Symptoms include daytime drowsiness, lack of concentration, memory loss, irritability and depression. You may experience frequent morning headaches and sore throats and wake up with a dry mouth.
Those who are male, overweight and older than the age of 40 are most at risk, though sleep apnea can – and does – affect people of both sexes and all ages. Other factors that can contribute to sleep apnea include natural aging, excessive or bulky throat tissue, large soft palate or uvula, small jaw, large neck and oversized tonsils or adenoids.
Allergies, sinus infections, tobacco use and alcohol all may play a role as well.
How Is Sleep Apnea Treated?
Sleep apnea is more than just a nuisance that robs you of sleep. Left untreated, it can lead to serious health issues such as congestive heart failure, stroke, heart attack, high blood pressure and cardiac arrhythmia. If you suspect you are suffering from sleep apnea, schedule a visit with your physician who will perform a thorough physical examination and may set up a sleep study test.
You may be able to reduce the severity of your symptoms by implementing certain lifestyle changes. Try losing weight, cutting back or eliminating alcohol (especially before bedtime) and quitting smoking. Sleeping on your side instead of your back and elevating your head may also help.
The preferred method of treatment for sleep apnea is continuous positive airway pressure (CPAP). This involves controlled bursts of air pumped into your throat while you sleep, delivered through a mask that is worn over the nose and mouth and attached to a machine. Other options for treatment include oral mouth guards that reposition the lower jaw and tongue, nasal breathing strips and surgery.
UPPP Palate Surgery
Uvulopalatopharyngoplasty (UPPP) is the most commonly performed surgical procedure for adults with sleep apnea in San Jose.
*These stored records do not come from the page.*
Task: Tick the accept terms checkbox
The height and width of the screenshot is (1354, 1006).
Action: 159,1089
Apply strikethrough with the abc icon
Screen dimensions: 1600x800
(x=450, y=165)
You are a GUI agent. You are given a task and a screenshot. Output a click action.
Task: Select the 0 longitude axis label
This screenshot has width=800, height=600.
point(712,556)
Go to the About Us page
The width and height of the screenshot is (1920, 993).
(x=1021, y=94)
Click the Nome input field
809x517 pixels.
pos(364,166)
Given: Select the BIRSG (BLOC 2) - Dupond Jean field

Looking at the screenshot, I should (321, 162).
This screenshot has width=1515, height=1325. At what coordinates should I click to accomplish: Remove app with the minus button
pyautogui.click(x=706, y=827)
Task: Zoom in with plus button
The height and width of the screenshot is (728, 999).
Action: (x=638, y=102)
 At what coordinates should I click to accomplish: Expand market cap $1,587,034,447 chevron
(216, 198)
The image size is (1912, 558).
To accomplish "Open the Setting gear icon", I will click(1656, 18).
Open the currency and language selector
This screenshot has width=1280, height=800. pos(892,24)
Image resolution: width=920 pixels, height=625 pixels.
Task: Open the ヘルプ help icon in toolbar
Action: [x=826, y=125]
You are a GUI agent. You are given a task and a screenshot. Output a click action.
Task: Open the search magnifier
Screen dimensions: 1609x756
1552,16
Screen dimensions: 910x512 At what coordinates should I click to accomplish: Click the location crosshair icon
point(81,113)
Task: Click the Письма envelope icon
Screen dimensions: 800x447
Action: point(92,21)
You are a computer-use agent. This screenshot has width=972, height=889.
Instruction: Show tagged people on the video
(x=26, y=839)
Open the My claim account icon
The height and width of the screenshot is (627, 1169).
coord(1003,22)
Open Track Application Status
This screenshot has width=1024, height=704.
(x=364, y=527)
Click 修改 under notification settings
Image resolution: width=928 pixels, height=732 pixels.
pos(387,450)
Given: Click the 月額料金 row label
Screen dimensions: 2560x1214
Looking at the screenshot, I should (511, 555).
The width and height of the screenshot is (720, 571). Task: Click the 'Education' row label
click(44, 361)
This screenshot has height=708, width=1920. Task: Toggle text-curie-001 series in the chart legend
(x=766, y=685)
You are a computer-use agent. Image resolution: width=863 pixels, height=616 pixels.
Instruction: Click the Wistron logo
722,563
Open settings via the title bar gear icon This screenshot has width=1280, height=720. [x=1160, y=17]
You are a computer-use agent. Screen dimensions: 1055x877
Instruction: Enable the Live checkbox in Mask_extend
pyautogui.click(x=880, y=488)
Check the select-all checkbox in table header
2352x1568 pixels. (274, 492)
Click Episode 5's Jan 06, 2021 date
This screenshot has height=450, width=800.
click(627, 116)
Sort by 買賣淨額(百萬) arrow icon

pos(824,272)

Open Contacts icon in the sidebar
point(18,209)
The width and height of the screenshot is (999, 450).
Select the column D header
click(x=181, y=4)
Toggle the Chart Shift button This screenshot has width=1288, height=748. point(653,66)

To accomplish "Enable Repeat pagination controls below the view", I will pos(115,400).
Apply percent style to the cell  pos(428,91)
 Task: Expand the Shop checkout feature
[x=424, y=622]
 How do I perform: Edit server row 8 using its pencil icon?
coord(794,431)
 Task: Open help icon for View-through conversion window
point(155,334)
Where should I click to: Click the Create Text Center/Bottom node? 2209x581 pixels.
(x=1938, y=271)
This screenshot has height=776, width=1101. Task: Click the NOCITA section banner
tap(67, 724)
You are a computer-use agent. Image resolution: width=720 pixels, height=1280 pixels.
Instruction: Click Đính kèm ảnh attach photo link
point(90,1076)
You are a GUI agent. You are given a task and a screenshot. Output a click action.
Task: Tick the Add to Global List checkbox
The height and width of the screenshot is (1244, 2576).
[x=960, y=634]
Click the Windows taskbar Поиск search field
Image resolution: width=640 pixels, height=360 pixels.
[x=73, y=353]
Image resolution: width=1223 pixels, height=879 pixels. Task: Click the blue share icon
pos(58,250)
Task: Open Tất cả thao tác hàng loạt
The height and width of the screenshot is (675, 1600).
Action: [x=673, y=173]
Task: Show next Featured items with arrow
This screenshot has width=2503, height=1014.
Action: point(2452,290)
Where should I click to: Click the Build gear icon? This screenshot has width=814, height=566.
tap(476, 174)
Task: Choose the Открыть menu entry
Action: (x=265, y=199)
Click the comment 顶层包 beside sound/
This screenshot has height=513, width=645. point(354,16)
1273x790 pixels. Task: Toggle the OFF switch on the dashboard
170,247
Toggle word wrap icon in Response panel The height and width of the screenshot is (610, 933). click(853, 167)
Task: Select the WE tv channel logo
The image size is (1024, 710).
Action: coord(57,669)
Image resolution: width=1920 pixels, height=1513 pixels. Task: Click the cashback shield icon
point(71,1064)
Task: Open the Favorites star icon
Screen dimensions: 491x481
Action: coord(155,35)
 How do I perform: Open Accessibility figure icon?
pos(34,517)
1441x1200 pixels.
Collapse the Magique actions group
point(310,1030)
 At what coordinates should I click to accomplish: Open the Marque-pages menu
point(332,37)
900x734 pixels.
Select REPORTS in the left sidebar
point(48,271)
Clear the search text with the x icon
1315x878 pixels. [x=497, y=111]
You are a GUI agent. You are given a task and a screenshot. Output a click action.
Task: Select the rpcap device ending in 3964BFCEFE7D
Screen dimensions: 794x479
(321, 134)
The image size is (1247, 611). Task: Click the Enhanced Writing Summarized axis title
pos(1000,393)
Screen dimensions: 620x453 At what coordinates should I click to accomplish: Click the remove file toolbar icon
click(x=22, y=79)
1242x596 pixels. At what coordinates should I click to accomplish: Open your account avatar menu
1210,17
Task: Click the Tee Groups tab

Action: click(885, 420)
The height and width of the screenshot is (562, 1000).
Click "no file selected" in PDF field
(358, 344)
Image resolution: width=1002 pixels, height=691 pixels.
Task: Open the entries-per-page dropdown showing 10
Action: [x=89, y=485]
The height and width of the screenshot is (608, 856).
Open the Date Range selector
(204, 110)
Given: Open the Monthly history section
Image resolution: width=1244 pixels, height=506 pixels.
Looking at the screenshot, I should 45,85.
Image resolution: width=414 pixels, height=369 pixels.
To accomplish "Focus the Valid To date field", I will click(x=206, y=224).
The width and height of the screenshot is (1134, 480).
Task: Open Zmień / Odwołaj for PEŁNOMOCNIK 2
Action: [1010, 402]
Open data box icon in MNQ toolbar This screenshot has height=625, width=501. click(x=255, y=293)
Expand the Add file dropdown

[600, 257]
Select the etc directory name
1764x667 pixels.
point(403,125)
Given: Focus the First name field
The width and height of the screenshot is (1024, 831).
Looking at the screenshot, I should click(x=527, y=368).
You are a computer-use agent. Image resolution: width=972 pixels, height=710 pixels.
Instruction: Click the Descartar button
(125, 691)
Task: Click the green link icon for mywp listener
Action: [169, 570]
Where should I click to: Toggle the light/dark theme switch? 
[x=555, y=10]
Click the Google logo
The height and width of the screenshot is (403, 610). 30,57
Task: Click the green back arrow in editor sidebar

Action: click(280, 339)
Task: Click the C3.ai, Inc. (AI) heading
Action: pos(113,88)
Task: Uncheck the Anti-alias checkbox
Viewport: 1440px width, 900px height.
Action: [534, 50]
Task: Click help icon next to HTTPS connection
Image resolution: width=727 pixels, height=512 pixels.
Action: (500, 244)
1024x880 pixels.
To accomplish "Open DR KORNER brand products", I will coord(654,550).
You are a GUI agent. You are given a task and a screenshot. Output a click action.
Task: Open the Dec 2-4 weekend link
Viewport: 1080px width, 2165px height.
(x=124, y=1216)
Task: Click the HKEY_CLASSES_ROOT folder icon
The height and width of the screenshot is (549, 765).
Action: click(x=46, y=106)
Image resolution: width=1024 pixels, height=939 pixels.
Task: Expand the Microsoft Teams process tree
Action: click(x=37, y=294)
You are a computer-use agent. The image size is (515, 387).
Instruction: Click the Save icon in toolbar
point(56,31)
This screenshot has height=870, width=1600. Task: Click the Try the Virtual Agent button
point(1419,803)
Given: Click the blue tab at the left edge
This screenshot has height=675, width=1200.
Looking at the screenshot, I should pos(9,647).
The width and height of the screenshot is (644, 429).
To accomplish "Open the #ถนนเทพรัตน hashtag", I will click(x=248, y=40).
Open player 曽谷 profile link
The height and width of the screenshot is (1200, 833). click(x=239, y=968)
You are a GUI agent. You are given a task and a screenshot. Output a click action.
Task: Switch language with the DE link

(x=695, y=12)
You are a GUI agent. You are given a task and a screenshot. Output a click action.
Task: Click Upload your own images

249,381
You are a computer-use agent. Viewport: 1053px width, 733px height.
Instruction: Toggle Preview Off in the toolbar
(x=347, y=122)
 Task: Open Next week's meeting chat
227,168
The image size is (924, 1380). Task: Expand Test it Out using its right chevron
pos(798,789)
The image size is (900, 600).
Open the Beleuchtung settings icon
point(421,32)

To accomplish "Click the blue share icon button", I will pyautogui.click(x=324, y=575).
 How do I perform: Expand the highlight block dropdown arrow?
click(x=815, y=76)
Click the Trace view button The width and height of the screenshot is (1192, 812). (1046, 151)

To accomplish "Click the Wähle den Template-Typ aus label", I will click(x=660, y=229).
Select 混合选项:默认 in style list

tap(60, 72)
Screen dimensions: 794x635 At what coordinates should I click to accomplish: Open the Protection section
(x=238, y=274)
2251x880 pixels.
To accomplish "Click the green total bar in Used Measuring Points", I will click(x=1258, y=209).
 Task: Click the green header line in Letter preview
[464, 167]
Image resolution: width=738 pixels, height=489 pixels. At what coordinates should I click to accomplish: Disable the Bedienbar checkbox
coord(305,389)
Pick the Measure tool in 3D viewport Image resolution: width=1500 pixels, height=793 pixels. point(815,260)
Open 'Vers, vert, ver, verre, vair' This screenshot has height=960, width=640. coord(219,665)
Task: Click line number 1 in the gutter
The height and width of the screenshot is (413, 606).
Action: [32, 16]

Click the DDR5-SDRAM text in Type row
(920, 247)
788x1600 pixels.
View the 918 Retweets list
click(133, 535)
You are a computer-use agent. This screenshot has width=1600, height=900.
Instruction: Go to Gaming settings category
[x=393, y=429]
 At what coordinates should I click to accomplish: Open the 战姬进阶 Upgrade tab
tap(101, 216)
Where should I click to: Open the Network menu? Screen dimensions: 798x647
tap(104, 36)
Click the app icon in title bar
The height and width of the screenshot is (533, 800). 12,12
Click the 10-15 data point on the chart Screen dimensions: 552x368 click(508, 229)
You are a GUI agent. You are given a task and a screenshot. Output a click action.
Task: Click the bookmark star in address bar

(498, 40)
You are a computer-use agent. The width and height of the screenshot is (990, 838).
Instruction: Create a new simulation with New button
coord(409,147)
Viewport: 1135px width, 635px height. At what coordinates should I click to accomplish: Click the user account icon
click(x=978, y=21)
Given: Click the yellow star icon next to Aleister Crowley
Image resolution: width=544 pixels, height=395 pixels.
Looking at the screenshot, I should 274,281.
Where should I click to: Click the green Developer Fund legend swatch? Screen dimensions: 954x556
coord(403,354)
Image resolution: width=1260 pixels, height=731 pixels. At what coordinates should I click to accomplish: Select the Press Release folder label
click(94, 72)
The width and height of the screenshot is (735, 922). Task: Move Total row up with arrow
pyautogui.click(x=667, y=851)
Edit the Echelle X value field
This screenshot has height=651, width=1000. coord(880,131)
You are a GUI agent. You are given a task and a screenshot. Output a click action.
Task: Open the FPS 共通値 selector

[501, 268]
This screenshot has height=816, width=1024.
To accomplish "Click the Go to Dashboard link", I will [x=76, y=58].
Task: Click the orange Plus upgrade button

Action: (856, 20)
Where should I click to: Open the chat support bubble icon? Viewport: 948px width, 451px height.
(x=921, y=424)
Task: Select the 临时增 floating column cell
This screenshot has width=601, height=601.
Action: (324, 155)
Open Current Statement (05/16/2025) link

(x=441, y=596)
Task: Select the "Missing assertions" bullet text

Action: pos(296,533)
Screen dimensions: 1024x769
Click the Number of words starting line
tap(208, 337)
It aims to open the airway by removing problematic tissues of the palate and throat. A UPPP can remove one or more sections including the uvula, soft palate, tonsils, adenoids and pharynx.
During the procedure, the patient is given general anesthesia. The surgeon will remove the tonsils and adenoids (if applicable), excise the uvula and trim or remove the soft palate. The cuts are sutured together with stitches. A brief hospital stay may be recommended so the patient can be closely monitored immediately after surgery.
Complications may include sore throat, swelling, infection, bleeding, difficulty swallowing, speech problems or changes to the voice, sleepiness or apnea due to medications you’ll be given to promote healing, changes in the way food tastes and narrowing of the airway related to scar tissue.
As with other sleep disorder surgeries, UPPP is not a viable solution for everybody. It offers mixed results; some people report a drastic reduction in episodes of snoring and apnea, while others still require additional treatment (e.g. CPAP) afterwards. Your doctor can discuss the risks, and help you to decide whether UPPP is right for you.